Au contraire, Las Rojas restent toujours abolitionnistes de la prostitution. Nous ne voyons pas l’intérêt de faire des concessions aux “syndicats” réglementaristes qui nous promettent de l’empowerment à travers de la banalisation et de la légitimation de la violence que les diverses situations de prostitution représentent, notamment la vente du consentement sexuel. Nous sommes contre le fait de donner aux consommateurs et aux lobbys proxénètes le pouvoir de continuer à exploiter les femmes migrantes, les trans et les mineur.e.s.

Il n’y a pas d’intérêt pour nous de jouer le jeu de la confusion des catégories qui veulent faire de l’abolitionnisme l’alibi conservateur des femmes à l’encontre des personnes en situation de prostitution. Nous sommes tout à fait contre la criminalisation et la persécution que subissent les femmes, cis et trans, en situation de prostitution de la part de la police. Mais nous luttons pour des meilleures conditions de vie pour toutes et contre la légitimation néolibérale de la précarité que nous vivons en ce moment.

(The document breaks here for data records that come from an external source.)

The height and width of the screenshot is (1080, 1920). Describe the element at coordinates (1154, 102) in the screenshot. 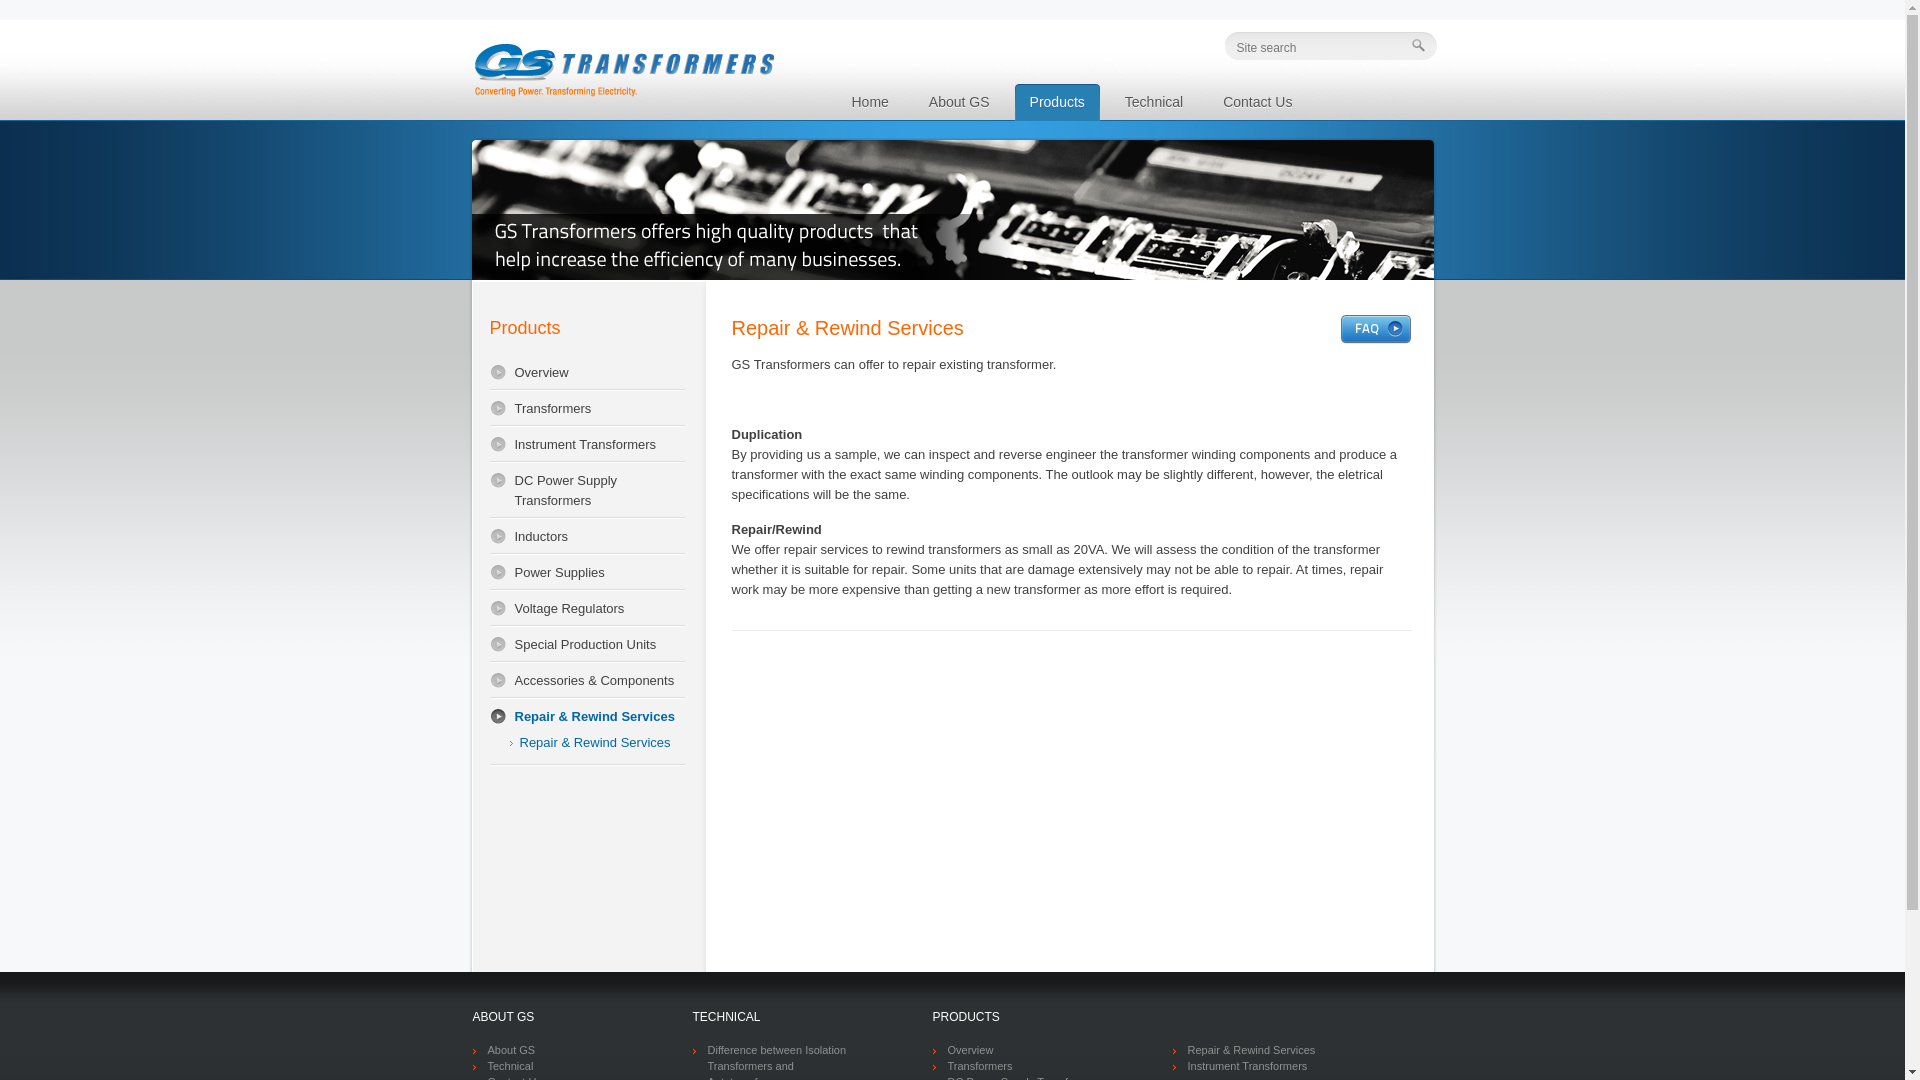

I see `Technical` at that location.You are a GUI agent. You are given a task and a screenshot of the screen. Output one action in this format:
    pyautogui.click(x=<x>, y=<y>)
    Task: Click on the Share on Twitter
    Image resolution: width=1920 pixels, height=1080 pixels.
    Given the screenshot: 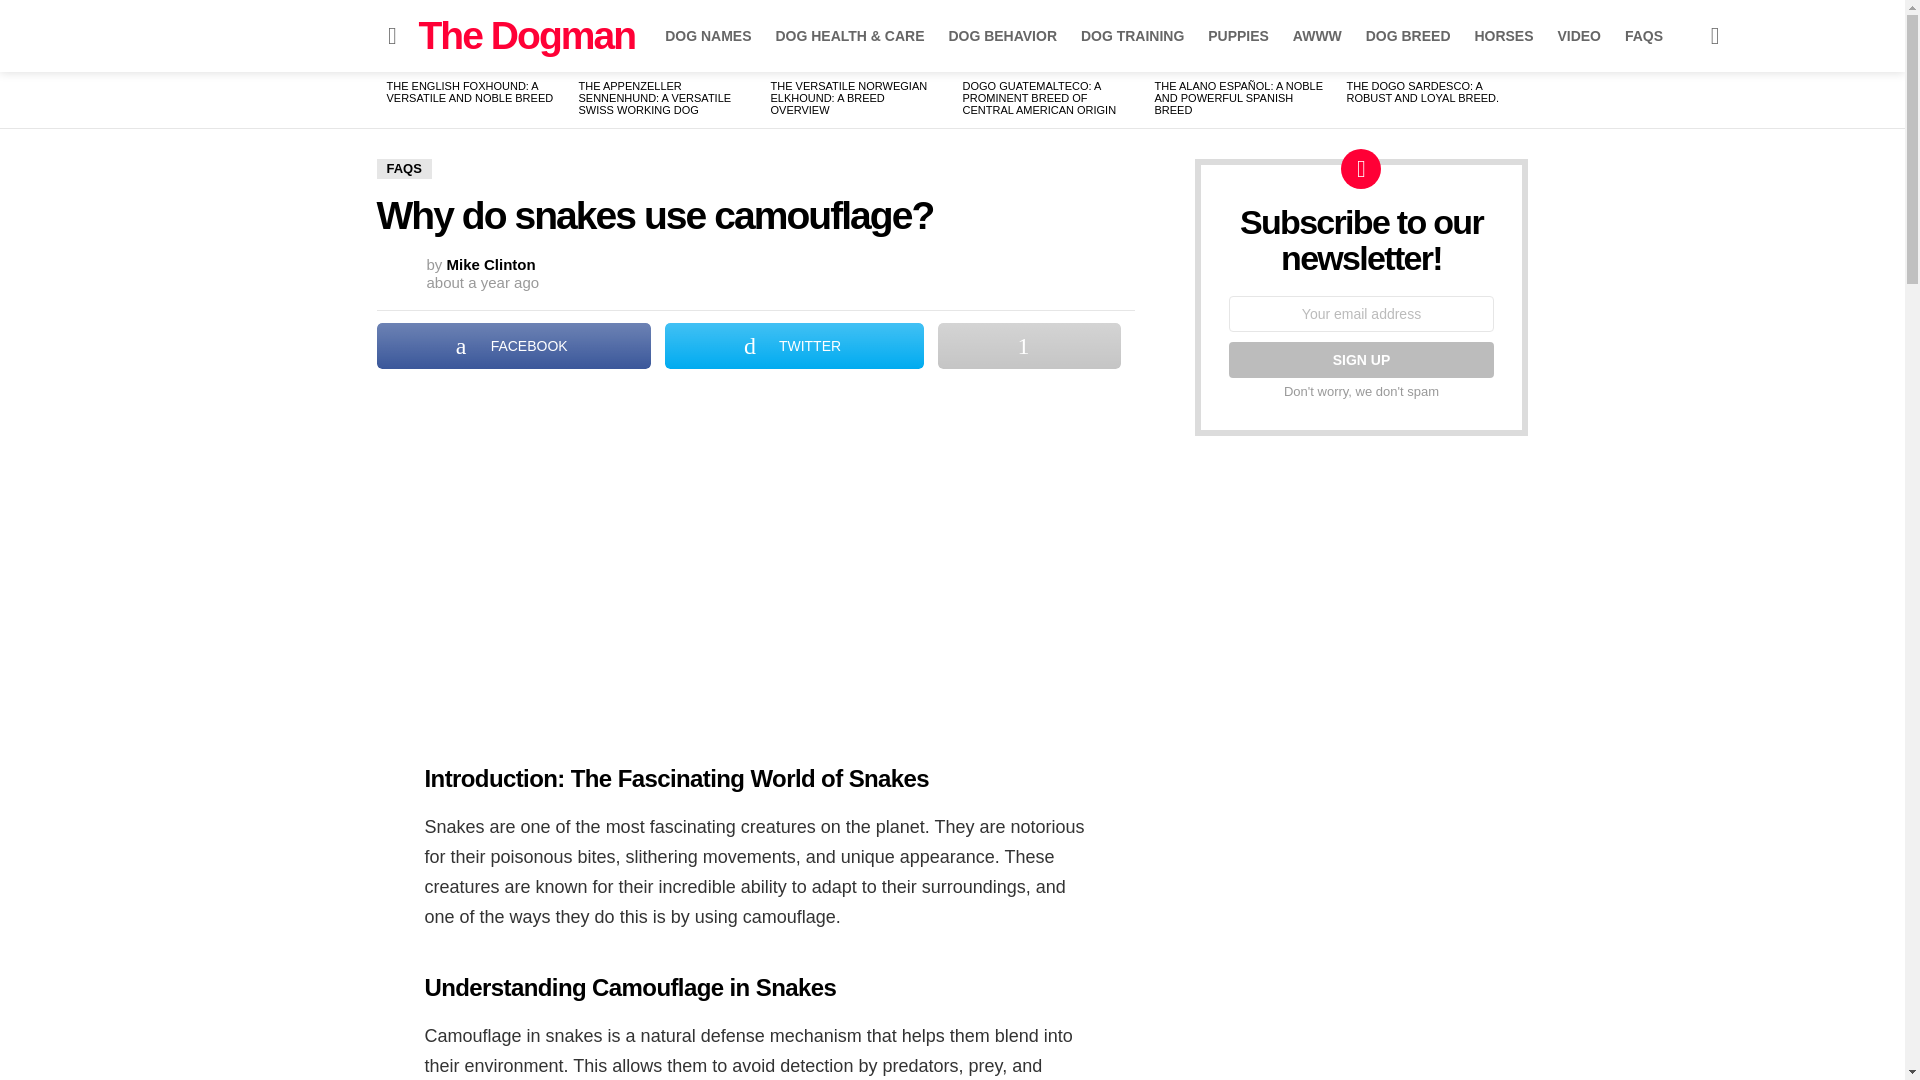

Nous en profitons pour rappeler que l’abolitionnisme n’est pas transphobe par définition. Là où nous intervenons, nous luttons aux côtés des personnes trans pour leur intégration au marché du travail. En Argentine, nous avons acquis par la lutte le quota de travailleuses et travailleurs trans, une lutte principalement développée par des femmes trans qui étaient ou avaient été en situation de prostitution. Par conséquent, une très large intégration au travail authentique pour tout un secteur de la population a été rendue possible pour des gens qui ne voyaient plus d’autres options de survie que de s’exposer à la violence prostitutionnelle.

Non, Il n’y a pas de “revendication transitoire” qui pourra nous faire capituler d’une telle manière sur un objectif aussi stratégique que l’émancipation intégrale des femmes. Nous continuerons la lutte contre toutes les formes d’exploitation et violence envers les femmes, pour un féminisme abolitionniste et révolutionnaire.